Koordinator Komisi Untuk Orang Hilang dan Korban Tindak Kekerasan (Kontras) Haris Azhar menyesalkan dipilihnya Ryamizard Ryacudu sebagai Menteri Pertahanan dalam kabinet Joko Widodo-Jusuf Kalla.
Dalam berbagai rujukan atau dokomen hukum serta catatan monitoring hak asasi manusia, Ryamizard lanjutnya, pernah mendukung secara tidak langsung tindakan pelanggaran HAM, anti HAM dan demokrasi dalam kasus pembunuhan Mantan Ketua Presidium Dewan Papua Dortheys Hiyo Eluay di Papua pada tahun 2003.

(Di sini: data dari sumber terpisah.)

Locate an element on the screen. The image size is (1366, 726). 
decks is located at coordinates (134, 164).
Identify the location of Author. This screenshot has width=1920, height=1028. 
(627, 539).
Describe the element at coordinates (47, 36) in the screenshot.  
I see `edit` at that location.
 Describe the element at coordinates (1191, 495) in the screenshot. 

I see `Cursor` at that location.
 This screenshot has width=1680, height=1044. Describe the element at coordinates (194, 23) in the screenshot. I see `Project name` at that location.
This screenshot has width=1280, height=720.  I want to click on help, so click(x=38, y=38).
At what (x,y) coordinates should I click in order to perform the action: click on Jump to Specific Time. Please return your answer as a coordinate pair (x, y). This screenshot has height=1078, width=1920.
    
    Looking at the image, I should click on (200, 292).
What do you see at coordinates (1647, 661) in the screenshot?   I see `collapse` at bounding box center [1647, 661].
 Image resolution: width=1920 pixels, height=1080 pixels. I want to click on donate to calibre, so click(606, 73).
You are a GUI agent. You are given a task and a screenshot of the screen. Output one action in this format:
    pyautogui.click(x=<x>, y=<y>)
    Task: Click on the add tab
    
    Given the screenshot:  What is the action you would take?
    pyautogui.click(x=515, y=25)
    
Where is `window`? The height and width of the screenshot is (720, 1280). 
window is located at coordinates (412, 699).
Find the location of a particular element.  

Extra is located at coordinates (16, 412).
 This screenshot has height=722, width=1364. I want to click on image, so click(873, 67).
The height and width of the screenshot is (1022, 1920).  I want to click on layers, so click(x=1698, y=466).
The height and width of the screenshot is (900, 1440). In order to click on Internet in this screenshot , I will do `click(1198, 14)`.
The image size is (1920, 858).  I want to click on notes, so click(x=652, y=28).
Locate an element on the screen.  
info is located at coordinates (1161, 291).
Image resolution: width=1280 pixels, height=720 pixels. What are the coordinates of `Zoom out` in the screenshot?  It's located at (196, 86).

Ryamizard kata Haris juga menolak rekomendasi penghentian operasi militer di Aceh tahun 2004 dan sejumlah pernyataan yang tidak menjunjung dan menghormati HAM dan Demokrasi.
Haris mengaku ingat Ryamizard pernah berbicara bahwa HAM dan Demokrasi adalah ancaman NKRI.
Seharusnya, lanjut Haris, pembentukan kabinet tidak berdasarkan politik balas budi. Memperhatikan standar dan prinsip Hak Asasi Manusia sangatlah penting dalam penyusunan kabinet yang akan bekerja selama lima tahun kedepan.
Presiden Jokowi tambahnya telah mengkhianati trias obligasi negara dalam pemenuhan, perlindungan dan penghormatan HAM dengan memberikan jabatan publik kepada individu yang memiliki jejak rekam HAM yang buruk.
Haris Azhar menegaskan, "Membangun preseden penegakan hukum yang teruji dan menunjukan tidak diskriminatif , dia harus membuktikan itu hak asasi manusia, korupsi kalau dia ingin memelihara kepercayaan publik dia harus menunjukkan itu."
Sementara, Indonesia corruption Watch (ICW) lembaga yang menyoroti masalah korupsi juga kecewa dengan keputusan presiden Jokowi yang menempatkan politisi PDI perjuangan, Yosanna Laoly sebagai Menteri Hukum dan HAM.
Menurut Peneliti ICW, Ade Irawan, Jokowi seharusnya bisa menunjuk seseorang untuk mengisi pos kementerian ini bukan dari kalangan partai politik. Seharusnya, posisi menteri Hukum dan HAM diisi oleh orang -orang yang bebas dari kepentingan dan politik transaksional.
Posisi Menteri Hukum dan HAM berasal dari Partai Politik tidak berbeda pada masa pemerintahan presiden Susilo Bambang Yudhoyono.
Biasanya menteri dari partai politik tambahnya kerap menjaga relasi dengan teman-temannya satu partai maupun teman lainnya walaupun mereka menjadi tersangka maupun terpidana kasus korupsi.
"Mengecewakan. Kami berharap menteri untuk urusan dalam pemberantasan korupsi tidak diisi oleh orang partai politik Karena punya potensi konflik kepentingan yang besar. Kalau jaksa agungnya juga tidak memenuhi harapan publik, maka menurut saya ini akan berat dalam urusan pemberantasan korupsi," tandas Ade Irawan.
Sebelumnya, Presiden Joko Widodo mengatakan proses pemilihan seleksi menteri dilakukan sangat hati-hati dan cermat. Dia menjamin, bahwa seluruh menteri yang ditunjuknya ini adalah orang-orang yang bersih.
Jokowi juga menjamin jika para menterinya punya kemampuan di bidangnya masing-masing. Selain itu, kata Jokowi, menteri-menteri ini juga punya manajerial dan jiwa kepemimpinan yang baik.
"Ke depan menjadi momentum pertaruhan kita sebagai bangsa yang merdeka, oleh sebab itu bekerja yang utama. Memang proses penetapan menteri ini saya lakukan dengan hati-hati dan cermat, ini menjadi keutamaan karena kabinet ini akan bekerja selama lima tahun dan kita ingin mendapatkan orang-orang yang terpilih, orang-orang yang bersih," demikian pernyataan Jokowi.